Drugmakers promoting their drugs directly to physicians affect prescribing quality and can raise drug prices, but the practice is more commonplace in smaller health systems with fewer physicians, according to a study published Jan. 27 in JAMA Internal Medicine.
Drugmakers promoting their products directly to consumers through means such as TV commercials is the fastest growing segment of pharmaceutical marketing, but drugmakers still spend more to market directly to physicians.
Drugmakers spent $18.5 billion to market to physicians in 2016, according to the study, conducted by researchers from Dartmouth Geisel School of Medicine in Hanover, N.H.
When a representative from a drug company markets a product directly to a physician, it is often done through office visits, referred to as "detailing," and by giving physicians free drug samples.
Drugmaker sales representatives tend to promote new, more expensive brand-name drugs over older, less expensive ones that are equally effective, raising drug costs.
The researchers at Dartmouth found that weekly office visits by drugmaker sales representatives is more common in independent practices with fewer than 10 physicians than in those that are part of complex, large health systems.
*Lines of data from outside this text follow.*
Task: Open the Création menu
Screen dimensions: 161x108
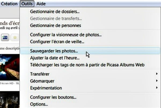Action: coord(9,4)
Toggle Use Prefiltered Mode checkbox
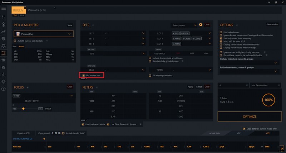 click(x=83, y=124)
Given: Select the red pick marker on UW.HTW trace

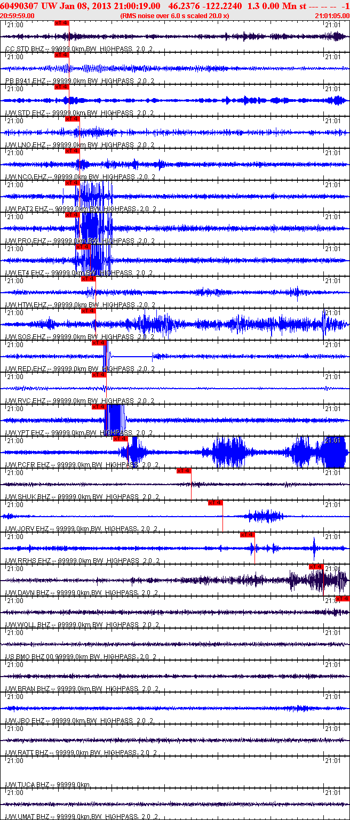Looking at the screenshot, I should [x=88, y=279].
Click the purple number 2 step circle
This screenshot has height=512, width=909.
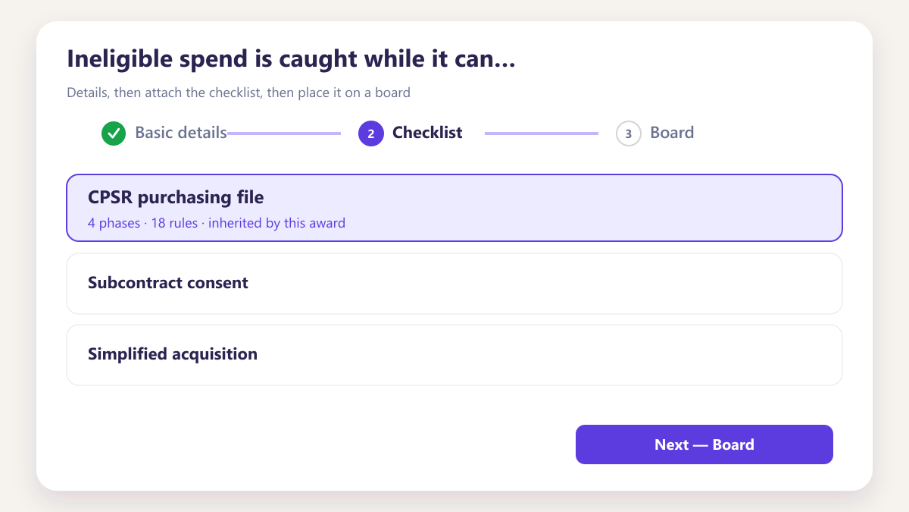(371, 133)
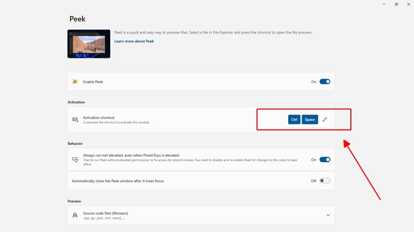Click the Source code files Monaco icon
The image size is (414, 232).
(75, 215)
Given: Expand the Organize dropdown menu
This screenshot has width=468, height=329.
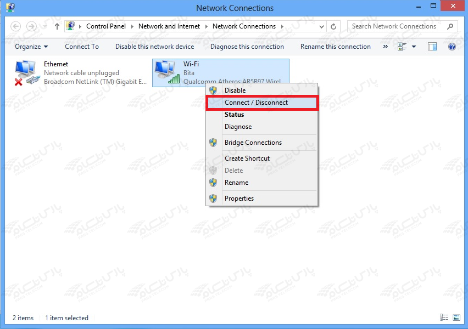Looking at the screenshot, I should click(31, 47).
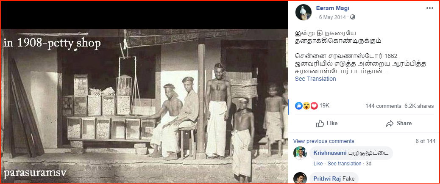Like Krishnasami's comment
440x184 pixels.
click(318, 164)
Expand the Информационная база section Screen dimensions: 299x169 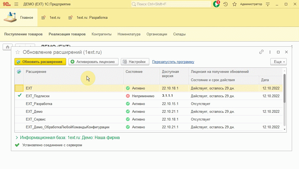tap(17, 137)
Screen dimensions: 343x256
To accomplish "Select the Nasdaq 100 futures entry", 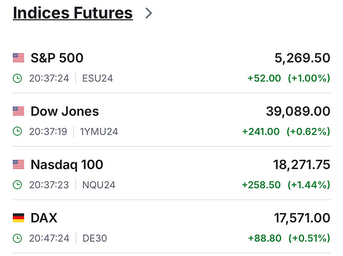I will click(67, 164).
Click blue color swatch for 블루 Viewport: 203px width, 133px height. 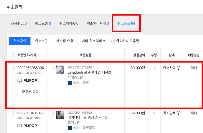point(70,83)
They also happen more frequently in Southern states and in practices that don't have an academic affiliation.
It is likely that sales representatives target these kinds of practices because smaller practices have less ability to restrict promotional access, which many larger health systems have strict policies about.
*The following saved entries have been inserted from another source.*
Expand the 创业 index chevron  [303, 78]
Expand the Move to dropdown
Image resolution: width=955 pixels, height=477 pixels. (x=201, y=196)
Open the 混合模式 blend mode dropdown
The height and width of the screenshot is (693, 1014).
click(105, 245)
The researchers weren't able to figure out why Southern states were affected by more promotional visits than other states, but said it is worth mentioning that healthcare spending is higher overall in the South than other regions of the U.S.
The researchers concluded that promotional activity from drugmaker sales representatives still has a substantial effect on prescribing practices, despite health systems restricting promotional access.